• _Provided passage_
........

Never to Be Forgotten
The Bobby Fuller Four
Del-Fi Records

El Paso Rock, Vol. 2
Bobby Fuller
Norton Records

Bobby Fuller's less a legend and more a one-hit wonder, a man who scored a single Top 10 hit in 1966--"I Fought the Law"--then, shortly after, died a mysterious death unsolved to this day. Fuller was discovered by his mother in the front seat of her Oldsmobile, which had been stashed in his Hollywood garage; the body, stiff for hours, had been beaten and bruised and soaked in gasoline. The Los Angeles coroner's office ruled his death a suicide, though it could have been anything from a jealous mobster's revenge to an LSD accident gone awry. Either way, Fuller died at the age of 23, an El Paso boy gone to Hollywood who tasted fame and swallowed gasoline.

Fuller never became much of a rock and roll hero after his death; perhaps it didn't help that his sole hit, later turned into a punk anthem by the Clash, wasn't even his own. It had been written by fellow Texan and former Buddy Holly sideman Sonny Curtis and performed by the Crickets four years before Fuller got around to it. Fuller wrote plenty of his own songs, many collected on Del-Fi's three-disc box Never to Be Forgotten, but in the end, he's known--if at all--for making a hit out of someone else's song.

........

• _Material provided_
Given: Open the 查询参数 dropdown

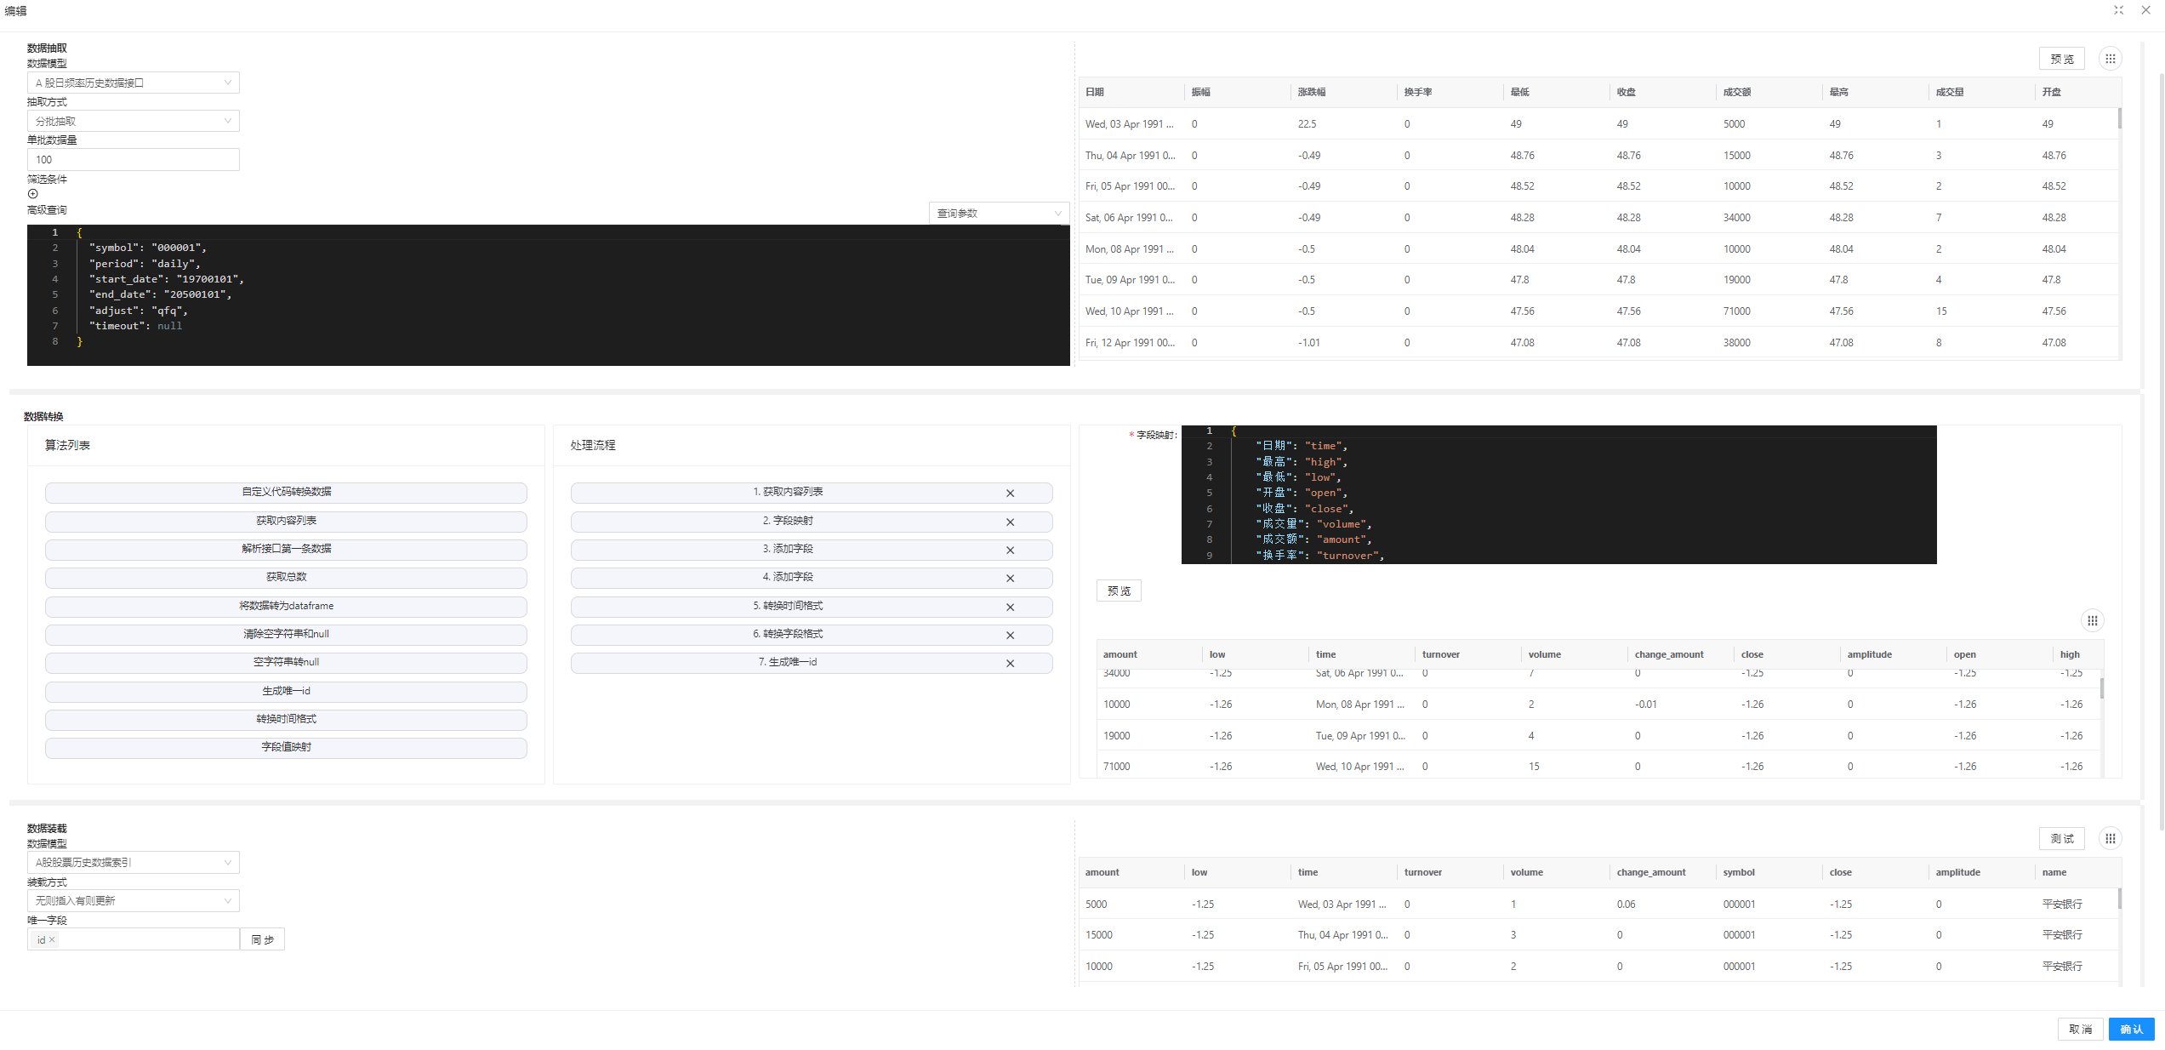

........

• _Tasks and exercises_
1. According to the Bobby Fuller review, who wrote the song "I Fought the Law"?
2. From the Bobby Fuller review, reproduce the passage between "El Paso Rock, Vol." and "and swallowed gasoline.", inclusive.

• _Answers for the exercise_
1. Sonny Curtis

2.
El Paso Rock, Vol. 2
Bobby Fuller
Norton Records

Bobby Fuller's less a legend and more a one-hit wonder, a man who scored a single Top 10 hit in 1966--"I Fought the Law"--then, shortly after, died a mysterious death unsolved to this day. Fuller was discovered by his mother in the front seat of her Oldsmobile, which had been stashed in his Hollywood garage; the body, stiff for hours, had been beaten and bruised and soaked in gasoline. The Los Angeles coroner's office ruled his death a suicide, though it could have been anything from a jealous mobster's revenge to an LSD accident gone awry. Either way, Fuller died at the age of 23, an El Paso boy gone to Hollywood who tasted fame and swallowed gasoline.